Configuration Key Metrics Description
0-8K Length Normal Performance All models exhibit reasonable performance on short code
8K-32K Length Slow Decline Performance begins to degrade but remains acceptable
32K+ Length Sharp Decline Performance drops off a cliff, far below claimed capability
64K-128K Length DRA/SRE near 0 Some tasks fail completely
w/o Code Context Performance far below w/ context Proves the models perform actual comprehension rather than memory retrieval
Code Models vs General-purpose Models Code models of the same scale perform better Qwen2.5-Coder outperforms Phi-3.5 by 24.31% on CU_SA
Automatic vs Human Evaluation Kendall-Tau \(\tau \ge 0.75\) Confirms the reliability of automatic metrics

Key Findings

  • 32K is the Practical Limit: The performance of all LCLMs drops sharply once the code length exceeds 32K tokens, which is in stark contrast with their claimed 128K-1M context windows.
  • Inter-unit relation understanding is the hardest: DRA and SRE tasks pose the most significant bottlenecks for all models, particularly DRA_T2, which requires cross-file dependency tracking.
  • No universal champion: No single LCLM achieves optimal performance across all 8 tasks—code models excel in code perception, while general-purpose models perform better in documentation understanding.
  • Performance degradation rate varies by task: Documentation understanding exhibits the steepest degradation curve, whereas code unit understanding remains relatively stable.
  • Comprehension vs.
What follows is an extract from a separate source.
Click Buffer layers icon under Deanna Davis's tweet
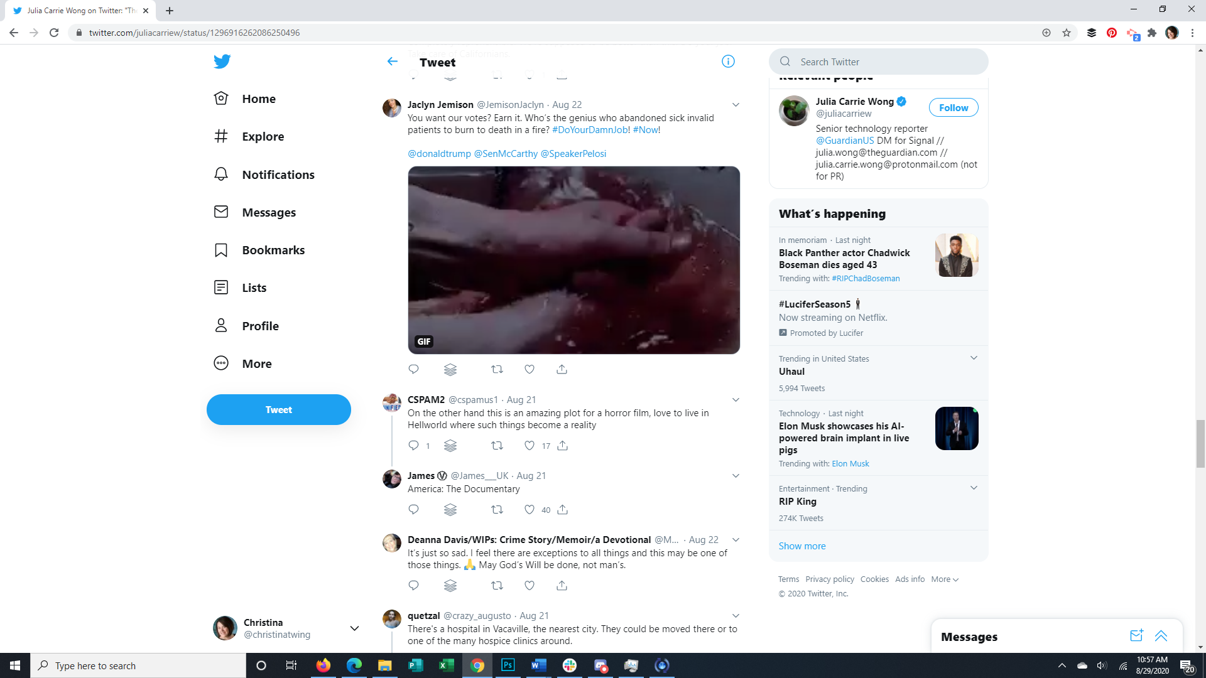The image size is (1206, 678). tap(450, 586)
Memory: The w/o context ablation confirms that LCLMs genuinely engage in code comprehension rather than simple memory retrieval.

Highlights & Insights

  • The design of four dimensions and eight tasks covers the complete skill spectrum from basic perception to complex reasoning, representing the most systematic evaluation of long code understanding to date.
  • Utilizing real code repositories created after 2024-06 successfully avoids data contamination while preserving natural code dependencies.
  • Clearly distinguishing between "code comprehension" and "code memory," with a highly ingenious design of the "w/o context" ablation study.
  • Providing practical rules of thumb for model selection: choose smaller models for volumes \(\le 16\text{K}\), GPT-4o/Gemini for documentation understanding, and the strongest available model for relation understanding.
  • Explaining why GPT-4o achieves only 4% Success@1 on RepoTransBench, which aligns with the bottleneck in code relation understanding discovered in this paper.

Limitations & Future Work

  • Currently only supporting Python, with a need to extend to other languages like Java and C++.
  • Next-generation reasoning models such as DeepSeek-R1 and GPT-o3-mini were not evaluated due to API instability.
  • Due to API limitations, DeepSeek-V2.5 was tested only up to 64K, failing to be evaluated on the full 128K range.
  • Semantic relation extraction relies on a specific embedding model (stella_en_400M_v5), which may introduce bias.
  • Code units are restricted to function granularity, without considering larger granularities like classes or modules.
  • No end-to-end correlation analysis from comprehension to generation is covered.
  • vs RepoQA: RepoQA only features a single needle function search task up to 16K, whereas ours contains 8 tasks covering up to 128K.
  • vs L-Eval: L-Eval uses artificial long code concatenated from independent code snippets and ignores dependencies, while ours uses real repository code.
  • vs SWE-bench: SWE-bench evaluates end-to-end capabilities integrating both comprehension and generation, while ours focuses on decoupling the understanding capability.
  • vs LongBench: LongBench has an average length of only 0.4K, whereas ours averages 54.8K, which belongs to completely different magnitudes.

Rating

  • Novelty: ⭐⭐⭐ A benchmark paper with comprehensive and systematic task designs, but limited methodological innovation.
  • Experimental Thoroughness: ⭐⭐⭐⭐⭐ 9 models, 8 tasks, 5 length intervals, with sufficient ablation and human validation.
  • Writing Quality: ⭐⭐⭐⭐ Clear structure, rich charts, and practical rules of thumb.
  • Value: ⭐⭐⭐⭐ Fills the gap in long code understanding evaluation; the discovery of the 32K cliff has direct instructing significance for model design.